Reading text>
Want to live longer? Here’s how

  • The advice about living longer that you never hear
  • The surprising benefits of optimism – how it can reduce your risk of heart disease, diabetes and cancer
  • How dopamine can extend your life

Want to live longer?

Well, you’ve heard all the usual advice before.

As almost everyone will tell you, you should exercise regularly, give up smoking, eat a balanced diet and avoid too much alcohol.

Blah blah blah.

These are all important, obviously.

But what’s far less known is that long life is more about your mental attitude.

The surprising benefits of optimism

A Harvard University study of over 70,000 test subjects has shown that an optimistic outlook helps people live 15% longer than those with a pessimistic outlook.

A sunny disposition also helps recovery from serious illness or surgery…

Research has shown that an optimistic outlook can “predict better health and a lower rate of death during follow-up periods of 15 to 40 years.” [Harvard Men’s Health Watch, 2008]

And in a major long-term study that began in 1975, it was found that a positive mental attitude is more important than ANY other factor when it comes to how long you live.

Amazing, right?

We hear so much about booze and fats and carbs and cigs, but very little about the power of your brain to control your health.

Now I don’t blame you if you think this sounds outlandish, maybe like some hippy self-help idea…

“Think happy thoughts and everything will be fine.”

But actually, researchers believe that thinking everything will be fine is MORE LIKELY to make things fine, even when it comes physical ailments.

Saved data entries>
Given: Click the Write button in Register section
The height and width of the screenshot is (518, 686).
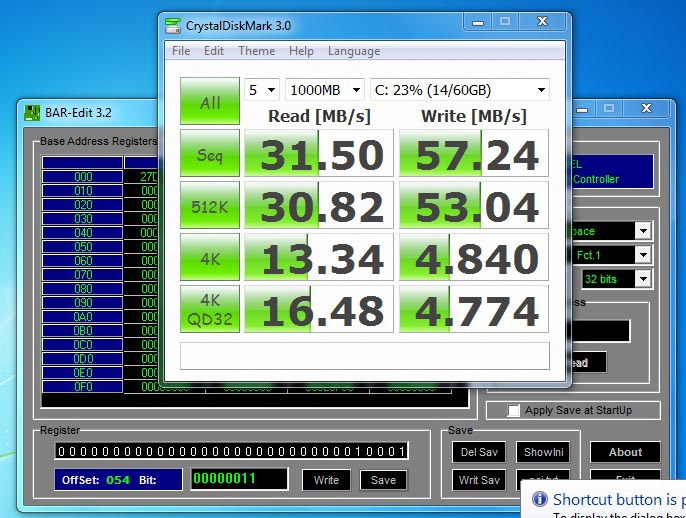Looking at the screenshot, I should [326, 480].
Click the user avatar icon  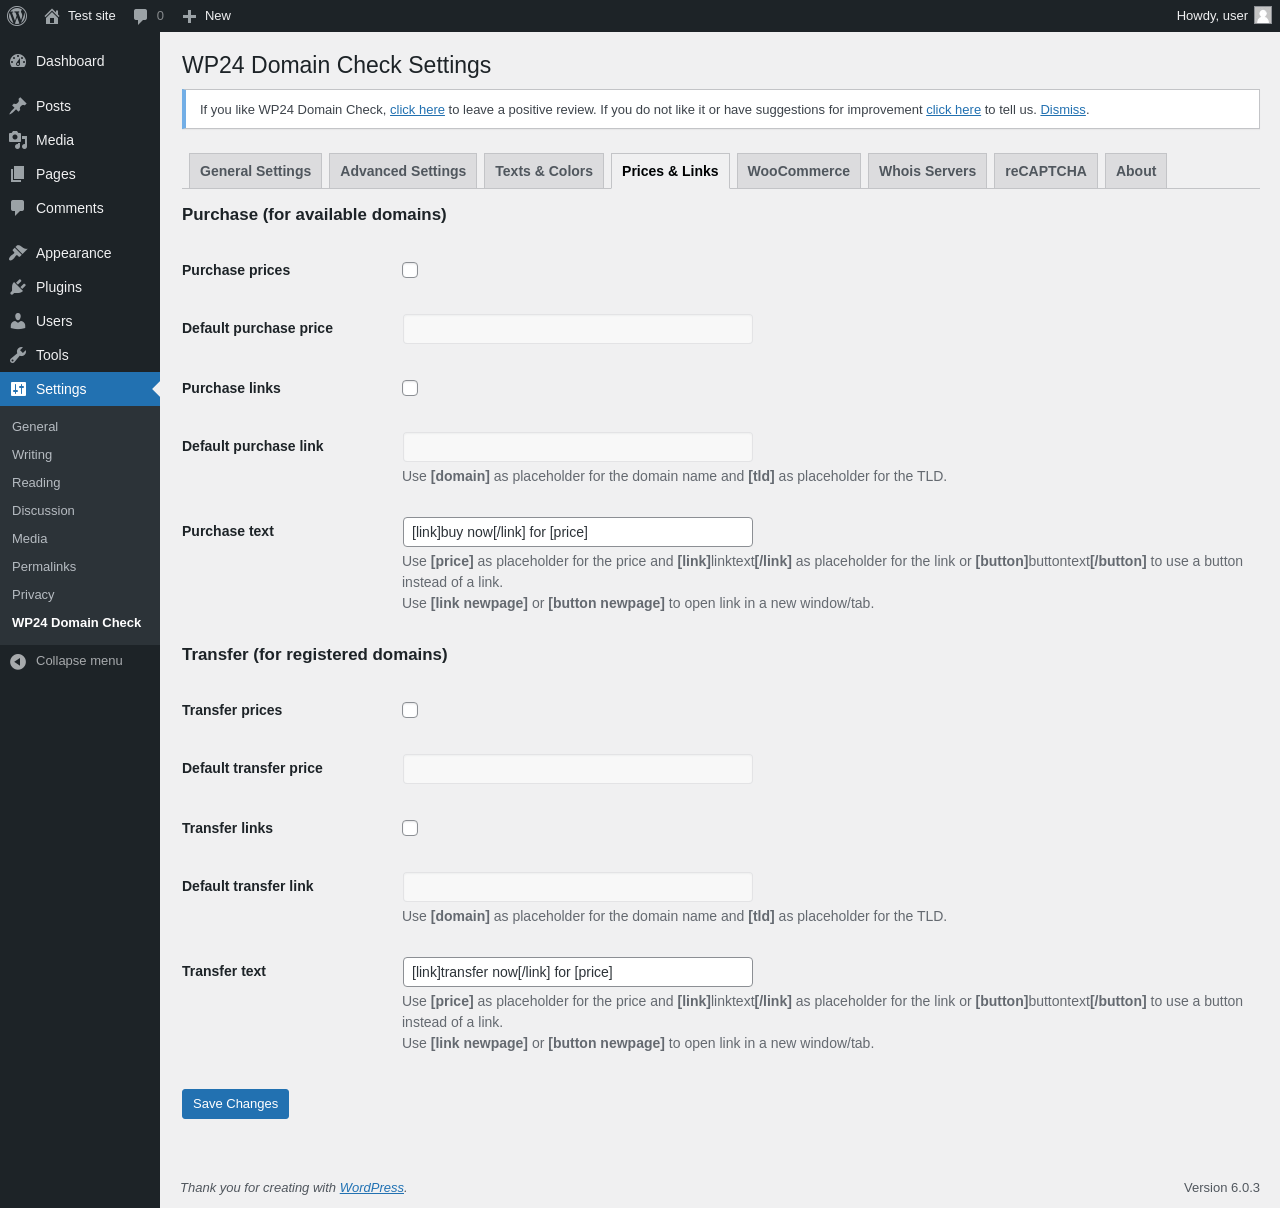pyautogui.click(x=1263, y=15)
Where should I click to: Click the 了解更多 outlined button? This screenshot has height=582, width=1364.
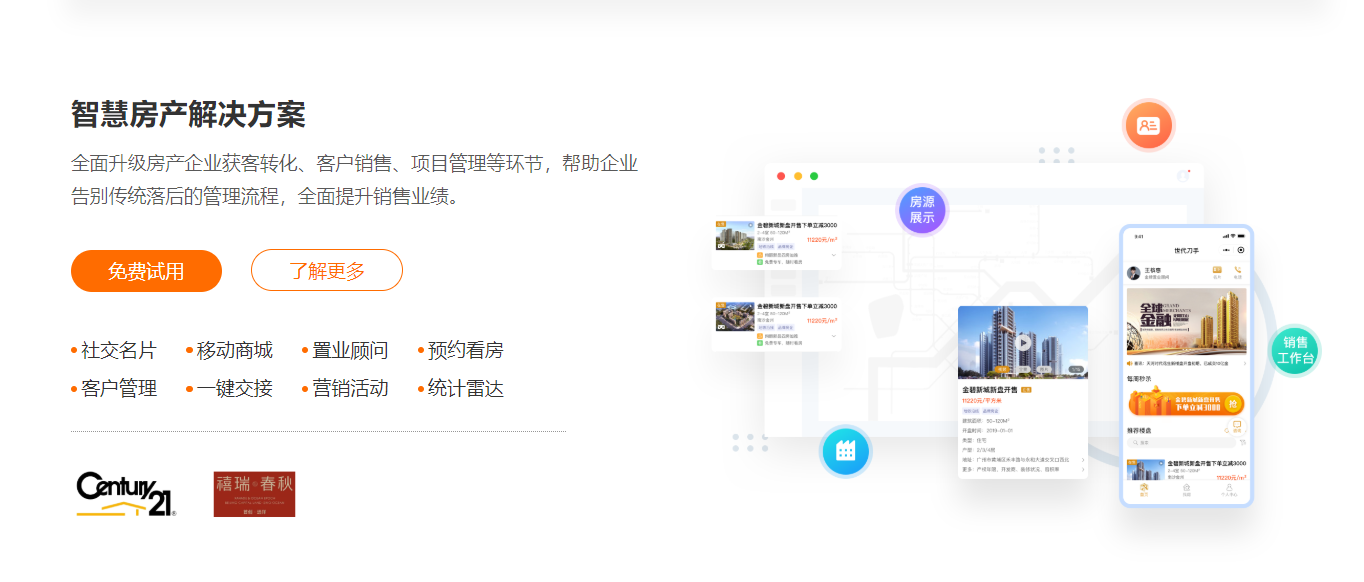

Exercise aim>
Answer these questions from the article on living longer:
1. What four pieces of usual advice does the article list?
2. How many test subjects took part in the Harvard University study?
3. In what year did the major long-term study on mental attitude begin?
Rely only on the article on living longer, not on the entries.

Exercise output>
1. Exercise regularly, give up smoking, eat a balanced diet and avoid too much alcohol.
2. Over 70,000.
3. 1975.